* Written exercise
Give every line of the records below as a JSON list of strings, one string per line, with blank lines omitted.

* Entries from a dataset
= = = = = = =
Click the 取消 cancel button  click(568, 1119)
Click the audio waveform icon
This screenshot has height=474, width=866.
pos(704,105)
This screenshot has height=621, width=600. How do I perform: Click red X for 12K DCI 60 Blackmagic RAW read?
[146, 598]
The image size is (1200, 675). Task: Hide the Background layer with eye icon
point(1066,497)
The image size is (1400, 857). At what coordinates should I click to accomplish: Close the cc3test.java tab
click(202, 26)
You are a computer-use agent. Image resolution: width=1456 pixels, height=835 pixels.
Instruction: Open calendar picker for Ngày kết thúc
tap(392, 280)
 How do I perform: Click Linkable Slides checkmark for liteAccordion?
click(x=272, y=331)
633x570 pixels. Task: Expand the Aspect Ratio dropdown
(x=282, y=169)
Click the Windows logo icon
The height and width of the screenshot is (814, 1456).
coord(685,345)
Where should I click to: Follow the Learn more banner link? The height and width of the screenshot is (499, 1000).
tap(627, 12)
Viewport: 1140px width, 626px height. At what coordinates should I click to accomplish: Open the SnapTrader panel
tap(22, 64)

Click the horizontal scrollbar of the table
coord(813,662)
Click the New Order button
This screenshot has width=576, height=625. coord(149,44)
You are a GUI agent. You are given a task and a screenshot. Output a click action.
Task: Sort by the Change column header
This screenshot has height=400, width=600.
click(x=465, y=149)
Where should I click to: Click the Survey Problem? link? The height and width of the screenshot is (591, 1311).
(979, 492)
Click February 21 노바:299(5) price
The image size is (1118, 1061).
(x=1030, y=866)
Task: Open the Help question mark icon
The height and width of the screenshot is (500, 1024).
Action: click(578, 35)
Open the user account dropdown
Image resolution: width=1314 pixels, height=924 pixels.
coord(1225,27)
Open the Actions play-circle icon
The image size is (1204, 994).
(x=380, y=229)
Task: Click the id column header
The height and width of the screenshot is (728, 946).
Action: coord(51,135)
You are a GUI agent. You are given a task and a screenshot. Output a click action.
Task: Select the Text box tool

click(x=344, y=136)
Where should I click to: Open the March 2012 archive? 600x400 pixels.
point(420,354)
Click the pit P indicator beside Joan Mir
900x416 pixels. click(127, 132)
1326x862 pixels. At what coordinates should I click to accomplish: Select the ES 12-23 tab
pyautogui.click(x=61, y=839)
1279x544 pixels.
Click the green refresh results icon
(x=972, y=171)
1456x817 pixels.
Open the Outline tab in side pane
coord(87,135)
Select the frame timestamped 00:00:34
= = = = = = =
* Problem solution
[
  "Click the 取消 cancel button  click(568, 1119)",
  "Click the audio waveform icon",
  "This screenshot has height=474, width=866.",
  "pos(704,105)",
  "This screenshot has height=621, width=600. How do I perform: Click red X for 12K DCI 60 Blackmagic RAW read?",
  "[146, 598]",
  "The image size is (1200, 675). Task: Hide the Background layer with eye icon",
  "point(1066,497)",
  "The image size is (1400, 857). At what coordinates should I click to accomplish: Close the cc3test.java tab",
  "click(202, 26)",
  "You are a computer-use agent. Image resolution: width=1456 pixels, height=835 pixels.",
  "Instruction: Open calendar picker for Ngày kết thúc",
  "tap(392, 280)",
  " How do I perform: Click Linkable Slides checkmark for liteAccordion?",
  "click(x=272, y=331)",
  "633x570 pixels. Task: Expand the Aspect Ratio dropdown",
  "(x=282, y=169)",
  "Click the Windows logo icon",
  "The height and width of the screenshot is (814, 1456).",
  "coord(685,345)",
  "Where should I click to: Follow the Learn more banner link? The height and width of the screenshot is (499, 1000).",
  "tap(627, 12)",
  "Viewport: 1140px width, 626px height. At what coordinates should I click to accomplish: Open the SnapTrader panel",
  "tap(22, 64)",
  "Click the horizontal scrollbar of the table",
  "coord(813,662)",
  "Click the New Order button",
  "This screenshot has width=576, height=625. coord(149,44)",
  "You are a GUI agent. You are given a task and a screenshot. Output a click action.",
  "Task: Sort by the Change column header",
  "This screenshot has height=400, width=600.",
  "click(x=465, y=149)",
  "Where should I click to: Click the Survey Problem? link? The height and width of the screenshot is (591, 1311).",
  "(979, 492)",
  "Click February 21 노바:299(5) price",
  "The image size is (1118, 1061).",
  "(x=1030, y=866)",
  "Task: Open the Help question mark icon",
  "The height and width of the screenshot is (500, 1024).",
  "Action: click(578, 35)",
  "Open the user account dropdown",
  "Image resolution: width=1314 pixels, height=924 pixels.",
  "coord(1225,27)",
  "Open the Actions play-circle icon",
  "The image size is (1204, 994).",
  "(x=380, y=229)",
  "Task: Click the id column header",
  "The height and width of the screenshot is (728, 946).",
  "Action: coord(51,135)",
  "You are a GUI agent. You are given a task and a screenshot. Output a click action.",
  "Task: Select the Text box tool",
  "click(x=344, y=136)",
  "Where should I click to: Open the March 2012 archive? 600x400 pixels.",
  "point(420,354)",
  "Click the pit P indicator beside Joan Mir",
  "900x416 pixels. click(127, 132)",
  "1326x862 pixels. At what coordinates should I click to accomplish: Select the ES 12-23 tab",
  "pyautogui.click(x=61, y=839)",
  "1279x544 pixels.",
  "Click the green refresh results icon",
  "(x=972, y=171)",
  "1456x817 pixels.",
  "Open the Outline tab in side pane",
  "coord(87,135)",
  "Select the frame timestamped 00:00:34"
]